If you examine Xorg.n.log, you should find sections resembling the following (taken from using a nominal '31.5"' 1920x1080 native display, which is ~70cm wide by ~39cm tall):
...
[ 419.346] (II) modeset(0): Supported detailed timing:
[ 419.346] (II) modeset(0): clock: 148.5 MHz Image Size: 700 x 390 mm
[ 419.346] (II) modeset(0): h_active: 1920 h_sync: 2008 h_sync_end 2052 h_blank_end 2200 h_border: 0
[ 419.346] (II) modeset(0): v_active: 1080 v_sync: 1085 v_sync_end 1090 v_blanking: 1125 v_border: 0
[ 419.346] (II) modeset(0): Ranges: V min: 50 V max: 77 Hz, H min: 31 H max: 70 kHz, PixClock max 155 MHz
[ 419.346] (II) modeset(0): Serial No:...
[ 419.346] (II) modeset(0): Monitor name: VO32LFHDTV10A
...
[ 419.425] (II) modeset(0): Using exact sizes for initial modes
[ 419.425] (II) modeset(0): Output HDMI-1 using initial mode 1920x1080 +0+0
[ 419.425] (==) modeset(0): Using gamma correction (1.0, 1.0, 1.0)
[ 419.425] (==) modeset(0): DPI set to (96, 96)
...
[ 419.694] (II) modeset(0): Setting screen physical size to 508 x 285
...
X and Wayland, absent configuration override, use the EDID provided dimensions to apply a logical DPI of 96x96, 508mm wide by 285mm tall for 1920x1080 resolution, instead of using those dimensions to provide a logical DPI equal to the physical DPI calculated via reported physical size and utilized screen resolution. It's illogical except to the powers that establish so-called web "standards", and those that implement (or not) those dictates in web browsers. It's an affirmative choice to support poorly styled (and mostly obsolete) web sites to the detriment of stylists that competently construct, software that competently constructs, and stylists and software that need to provide some semblance of accurately sized display screen depictions.

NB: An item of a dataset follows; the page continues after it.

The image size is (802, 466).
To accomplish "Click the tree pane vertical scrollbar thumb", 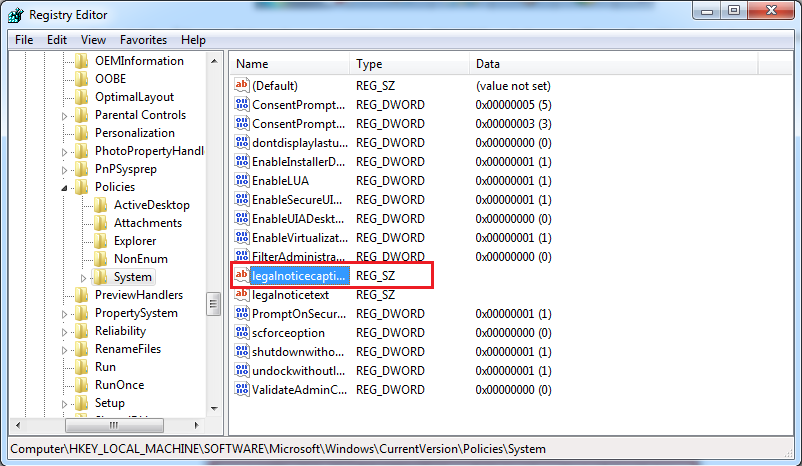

I completely concur with Felix Miata's description of the DPI situation above, and add only that the Gnome desktop does not perpetuate the fictional 96x96 dpi (haven't checked Plasma, but I bet it doesn't either). Have created the merge request !6 (merged) on gitlab as requested to help transition xfce to the wonderful world of (reasonably) accurate dpi settings. Thanks for your consideration of this.
With MR !6 (merged) reverted, this issue should be reopened. I have just freshly installed openSUSE Tumbleweed on a laptop with a hi-dpi display, and I added openSUSE's X11:xfce:rat respository which tracks gitlab closely and updated all of xfce4, and I have confirmed that it is using commit 604160fc for xfce4-settings (etc.) and sure enough running right out of the box:
> xdpyinfo | grep -C 1 dimensionsscreen #0: dimensions: 3840x2400 pixels (1016x635 millimeters) resolution: 96x96 dots per inch
However, the screen is actually 344mm x 215mm and the pixel density is actually 283x283 dpi. (And yes, everything on the screen is miniscule.) As always, I would be very happy to help fix this for 4.18 (as the discussion in #190 (closed), which I will post to, indicates was the milestone for resolving this.)